WASHINGTON Bank lobbyists are not leaving it to lawmakers to draft legislation that softens financial regulations. Instead, the lobbyists are helping to write it themselves.

One bill that sailed through the House Financial Services Committee this month over the objections of the Treasury Department was essentially Citigroup's, according to e-mails reviewed by The New York Times. The bill would exempt broad swathes of trades from new regulation.

In a sign of Wall Street's resurgent influence in Washington, Citigroup's recommendations were reflected in more than 70 lines of the House committee's 85-line bill. Two crucial paragraphs, prepared by Citigroup in conjunction with other Wall Street banks, were copied nearly word for word. (Lawmakers changed two words to make them plural.)

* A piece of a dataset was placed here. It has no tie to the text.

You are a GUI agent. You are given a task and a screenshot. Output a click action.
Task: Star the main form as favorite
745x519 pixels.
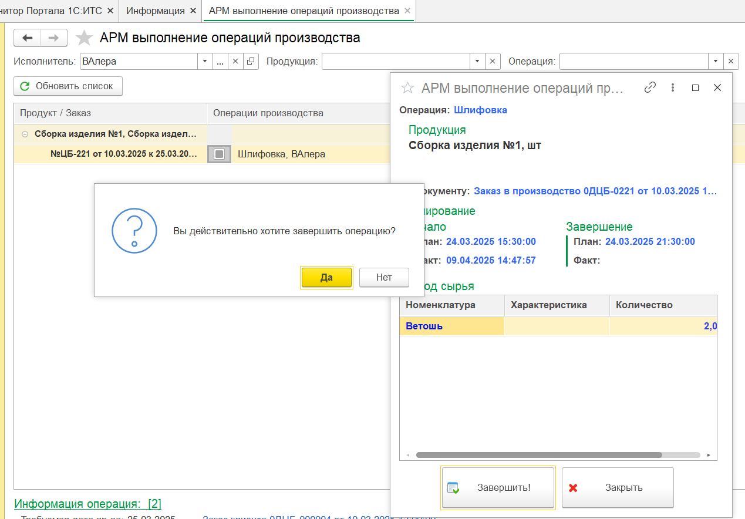[85, 38]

The lobbying campaign shows how, three years after Congress passed the most comprehensive overhaul of regulation since the Depression, Wall Street is finding Washington a friendlier place.

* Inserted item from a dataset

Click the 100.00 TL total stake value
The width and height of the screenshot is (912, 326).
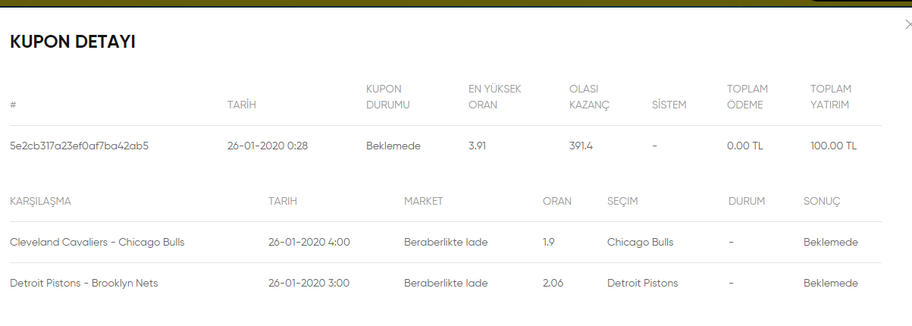pos(833,146)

The cordial relations now include a growing number of Democrats in both the House and the Senate, whose support the banks need if they want to roll back parts of the 2010 financial overhaul, known as Dodd-Frank.

This legislative push is a second front, with Wall Street's other battle being waged against regulators who are drafting detailed rules allowing them to enforce the law.

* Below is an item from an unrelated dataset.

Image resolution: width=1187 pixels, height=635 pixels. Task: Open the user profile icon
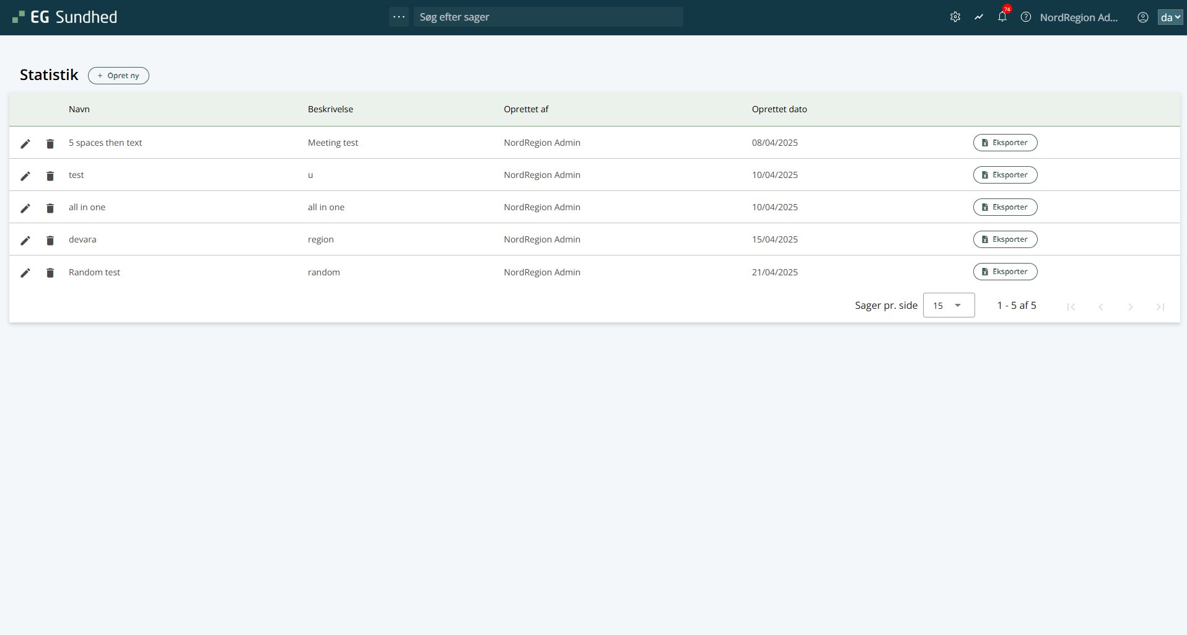click(1143, 17)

And as its lobbying campaign steps up, the financial industry has doubled its already considerable giving to political causes. The lawmakers who this month supported the bills championed by Wall Street received twice as much in contributions from financial institutions compared with those who opposed them, according to an analysis of campaign finance records performed by MapLight, a nonprofit group.

In recent weeks, Wall Street groups also held fund-raisers for lawmakers who co-sponsored the bills. At one dinner Wednesday night, corporate executives and lobbyists paid up to $2,500 to dine in a private room of a Greek restaurant just blocks from the Capitol with Representative Sean Patrick Maloney, Democrat of New York, a co-sponsor of the bill championed by Citigroup.

Industry officials acknowledged that they played a role in drafting the legislation, but argued that the practice was common in Washington. Some of the changes, they say, have gained wide support, including from Ben S. Bernanke, the Federal Reserve chairman. The changes, they added, were in an effort to reach a compromise over the bills, not to undermine Dodd-Frank.

"We will provide input if we see a bill and it is something we have interest in," said Kenneth E. Bentsen Jr., a former lawmaker turned Wall Street lobbyist, who now serves as president of the Securities Industry and Financial Markets Association, or Sifma.

The close ties hardly surprise Wall Street critics, who have long warned that the banks whose small armies of lobbyists include dozens of former Capitol Hill aides possess outsize influence in Washington.

"The huge machinery of Wall Street information and analysis skews the thinking of Congress," said Jeff Connaughton, who has been both a lobbyist and Congressional staff member.

Lawmakers who supported the industry-backed bills said they did so because the effort was in the public interest. Yet some agreed that the relationship with corporate groups was at times uncomfortable.

"I won't dispute for one second the problems of a system that demands immense amount of fund-raisers by its legislators," said Representative Jim Himes, a third-term Democrat of Connecticut, who supported the recent industry-backed bills and leads the party's fund-raising effort in the House. A member of the Financial Services Committee and a former banker at Goldman Sachs, he is one of the top recipients of Wall Street donations. "It's appalling, it's disgusting, it's wasteful and it opens the possibility of conflicts of interest and corruption. It's unfortunately the world we live in."

The passage of the Dodd-Frank Act, which took aim at culprits of the financial crisis like lax mortgage lending and the $700 trillion derivatives market, ushered in a new phase of Wall Street lobbying. Over the last three years, bank lobbyists have blitzed the regulatory agencies writing rules under Dodd-Frank, chipping away at some regulations.

But the industry lobbyists also realized that Congress can play a critical role in the campaign to mute Dodd-Frank.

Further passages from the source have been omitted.